Washington

Millennial Power Brokers on the Move

Special assistant to the president. Chief of staff. Senior administration official. Visualize the people in an Administration or on Capitol Hill who have these jobs. If you did not immediately summon to mind a millennial, it is time to adjust your thinking.   

Political millennial power brokers are already decision-makers, and we will be for the foreseeable future.   

President Donald Trump had millennials in critical senior staff roles throughout his entire time in office. It is a near certainty President-Elect Joe Biden will appoint millennials to even more critical posts in his first term. The dynamic carries over to Capitol Hill. In the 116th Congress, 62 percent of House leadership and committee staffers and 42 percent of House chiefs of staff were 37 years old or younger. A whopping 86 percent of legislative directors in the House were millennials. It is 100 percent clear that millennials now advise our nation’s elected leaders every day on every legislative and regulatory issue.        

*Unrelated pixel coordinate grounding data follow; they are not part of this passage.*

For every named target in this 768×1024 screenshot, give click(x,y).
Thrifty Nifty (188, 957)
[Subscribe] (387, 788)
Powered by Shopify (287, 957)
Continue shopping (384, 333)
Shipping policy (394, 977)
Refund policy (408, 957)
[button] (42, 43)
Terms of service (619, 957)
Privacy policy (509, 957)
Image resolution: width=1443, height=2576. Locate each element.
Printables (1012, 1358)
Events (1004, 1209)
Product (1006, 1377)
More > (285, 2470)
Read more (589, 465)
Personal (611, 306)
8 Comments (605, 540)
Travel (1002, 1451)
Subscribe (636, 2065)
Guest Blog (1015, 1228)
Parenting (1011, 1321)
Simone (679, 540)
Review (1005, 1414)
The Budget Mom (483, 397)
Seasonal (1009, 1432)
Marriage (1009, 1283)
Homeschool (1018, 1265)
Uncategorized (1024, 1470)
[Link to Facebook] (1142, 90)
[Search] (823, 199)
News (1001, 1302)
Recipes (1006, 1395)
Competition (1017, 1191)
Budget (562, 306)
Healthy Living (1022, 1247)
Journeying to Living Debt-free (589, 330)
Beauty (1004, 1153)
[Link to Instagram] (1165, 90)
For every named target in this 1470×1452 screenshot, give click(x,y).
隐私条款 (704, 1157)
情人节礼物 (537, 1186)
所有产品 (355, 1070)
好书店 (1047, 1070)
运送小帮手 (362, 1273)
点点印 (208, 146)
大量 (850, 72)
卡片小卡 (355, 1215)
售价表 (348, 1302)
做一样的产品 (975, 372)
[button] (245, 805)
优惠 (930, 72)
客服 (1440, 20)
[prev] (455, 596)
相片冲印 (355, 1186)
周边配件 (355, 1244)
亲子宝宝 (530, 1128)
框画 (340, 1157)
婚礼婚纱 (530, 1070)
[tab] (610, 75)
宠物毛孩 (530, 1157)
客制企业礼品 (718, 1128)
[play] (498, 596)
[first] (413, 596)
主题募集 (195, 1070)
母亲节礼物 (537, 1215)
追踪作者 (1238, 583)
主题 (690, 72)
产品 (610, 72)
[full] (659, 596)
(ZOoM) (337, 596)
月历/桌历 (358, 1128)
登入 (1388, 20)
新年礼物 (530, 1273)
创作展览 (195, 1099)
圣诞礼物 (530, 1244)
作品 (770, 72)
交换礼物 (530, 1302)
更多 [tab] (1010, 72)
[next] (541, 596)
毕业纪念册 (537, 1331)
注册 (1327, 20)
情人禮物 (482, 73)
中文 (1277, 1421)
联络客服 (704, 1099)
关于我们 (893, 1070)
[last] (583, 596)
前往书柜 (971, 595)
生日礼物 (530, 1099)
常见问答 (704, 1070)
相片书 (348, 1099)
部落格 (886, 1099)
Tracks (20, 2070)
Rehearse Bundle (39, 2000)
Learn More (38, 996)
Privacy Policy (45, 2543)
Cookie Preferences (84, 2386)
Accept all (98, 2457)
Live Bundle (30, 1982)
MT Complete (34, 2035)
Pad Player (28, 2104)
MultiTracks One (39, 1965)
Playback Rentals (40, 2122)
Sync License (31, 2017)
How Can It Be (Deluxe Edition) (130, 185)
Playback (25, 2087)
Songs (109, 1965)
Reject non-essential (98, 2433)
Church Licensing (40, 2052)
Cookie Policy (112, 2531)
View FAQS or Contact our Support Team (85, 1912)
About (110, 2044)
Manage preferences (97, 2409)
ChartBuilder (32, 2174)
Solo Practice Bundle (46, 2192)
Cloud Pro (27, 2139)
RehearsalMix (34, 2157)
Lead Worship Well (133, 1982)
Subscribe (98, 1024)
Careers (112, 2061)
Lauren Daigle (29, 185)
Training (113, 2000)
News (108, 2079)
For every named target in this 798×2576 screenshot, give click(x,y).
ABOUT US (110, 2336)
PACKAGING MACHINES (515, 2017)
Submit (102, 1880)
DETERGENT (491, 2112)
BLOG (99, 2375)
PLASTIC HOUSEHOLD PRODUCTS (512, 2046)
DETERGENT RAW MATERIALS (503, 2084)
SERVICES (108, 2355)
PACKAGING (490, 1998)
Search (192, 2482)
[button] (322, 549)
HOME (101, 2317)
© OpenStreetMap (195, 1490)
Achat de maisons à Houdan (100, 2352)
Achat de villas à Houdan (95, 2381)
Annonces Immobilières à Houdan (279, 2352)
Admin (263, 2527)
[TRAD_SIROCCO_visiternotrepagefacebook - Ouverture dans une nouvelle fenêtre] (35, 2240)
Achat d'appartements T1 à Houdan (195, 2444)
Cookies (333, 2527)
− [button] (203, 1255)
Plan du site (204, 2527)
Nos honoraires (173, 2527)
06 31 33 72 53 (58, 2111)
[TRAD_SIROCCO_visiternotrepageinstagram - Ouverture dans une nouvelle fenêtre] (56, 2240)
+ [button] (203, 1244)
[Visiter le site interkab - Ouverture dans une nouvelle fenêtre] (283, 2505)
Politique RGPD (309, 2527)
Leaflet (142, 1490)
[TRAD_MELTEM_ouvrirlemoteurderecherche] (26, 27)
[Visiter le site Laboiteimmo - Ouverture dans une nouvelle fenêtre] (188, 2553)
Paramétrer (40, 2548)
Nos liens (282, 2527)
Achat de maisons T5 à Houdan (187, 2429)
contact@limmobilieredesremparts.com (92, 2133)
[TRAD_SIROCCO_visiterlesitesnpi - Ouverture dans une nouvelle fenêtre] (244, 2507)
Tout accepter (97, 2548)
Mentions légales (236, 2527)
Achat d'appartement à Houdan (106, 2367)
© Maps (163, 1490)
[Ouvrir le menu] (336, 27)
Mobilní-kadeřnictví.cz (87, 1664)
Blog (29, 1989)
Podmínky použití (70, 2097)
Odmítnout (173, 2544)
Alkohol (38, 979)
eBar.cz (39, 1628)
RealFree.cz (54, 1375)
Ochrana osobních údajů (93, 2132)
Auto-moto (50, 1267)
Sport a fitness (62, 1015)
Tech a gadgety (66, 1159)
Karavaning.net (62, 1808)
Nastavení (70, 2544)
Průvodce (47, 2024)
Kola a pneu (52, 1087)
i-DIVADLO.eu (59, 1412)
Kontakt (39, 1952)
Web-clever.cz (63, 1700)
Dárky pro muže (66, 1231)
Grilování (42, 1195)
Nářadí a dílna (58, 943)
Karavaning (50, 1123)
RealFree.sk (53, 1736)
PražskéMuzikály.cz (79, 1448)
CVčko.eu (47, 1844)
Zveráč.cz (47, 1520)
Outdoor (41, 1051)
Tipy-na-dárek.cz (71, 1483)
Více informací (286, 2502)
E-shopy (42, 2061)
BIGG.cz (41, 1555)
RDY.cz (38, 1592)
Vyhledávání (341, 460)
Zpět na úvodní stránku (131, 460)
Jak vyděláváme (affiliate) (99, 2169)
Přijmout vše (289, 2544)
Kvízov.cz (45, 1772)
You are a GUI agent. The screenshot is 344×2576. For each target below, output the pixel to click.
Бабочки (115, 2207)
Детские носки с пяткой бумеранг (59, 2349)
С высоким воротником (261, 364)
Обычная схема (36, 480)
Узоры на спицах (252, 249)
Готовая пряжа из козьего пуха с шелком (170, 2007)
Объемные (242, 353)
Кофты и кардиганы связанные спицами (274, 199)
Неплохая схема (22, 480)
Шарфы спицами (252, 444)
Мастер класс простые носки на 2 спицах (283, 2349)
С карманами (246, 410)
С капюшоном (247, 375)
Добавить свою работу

The Biden transition is up and running. The Trump administration is winding down. The composition of Congress is changing. These dynamics will lead to massive job movement in the months ahead on the Hill, in the administration and in the private sector. When the dust settles, it would be a safe bet that millennials will hold more senior-level positions across the federal government than ever before.   

Millennials are natural power brokers because we know America’s future will be defined by what we do. Crises and consequences have shaped our lives without our say. We are the last generation to have existed in an America before 9/11 – our first crisis. For younger millennials, it was their first real memory. For many of us, it defined our formative years and our earliest views of the world. The next crisis was the 2008 financial meltdown. Millennials faced the worst economic downturn since the Great Depression as we entered the job market for the first time. Millennials could not control any outcomes in the aftermath of these crises, but we were shaped enormously by their effects. 

It has been a game of catch-up with previous generations ever since. It’s a game we would have a tough time winning if we did not take agency. Now, with mounting crises all around us – COVID-19, economic fallout, social and racial inequity – millennials are stepping up to confront our circumstances and influence the outcomes impacting our futures.

We have more access to information and consume it across more channels than any generation has ever had before. We work collaboratively to get things done. We are outward-looking and exercising power by leveraging our interconnected networks and spheres of influence. Millennial power brokers are defining politics and government much like we have in other sectors. We are not waiting for an invitation to a seat at the table. From tech to finance to media and yes, politics and government, we are pulling up a chair and making decisions.   

Anyone developing plans to advance legislative and regulatory priorities should consider that reality carefully. There should already have a millennial power-broker strategy in place. If there is not, now is not the time to delay. Influencing them may present new challenges, and while traditional lobbying remains necessary, it may prove insufficient.

Millennials are poised to accumulate more political, legislative and regulatory power than ever before. Folks should look around their organizations. Is there a millennial power broker on the team? If so, empower them. If not, act quickly to address that need. Millennial power brokers are on the move.

 

Adam Weiss is a founding partner at FIO360 – a public affairs firm – and has advised associations, labor unions, political candidates, political party committees, government agencies and Fortune 500 companies.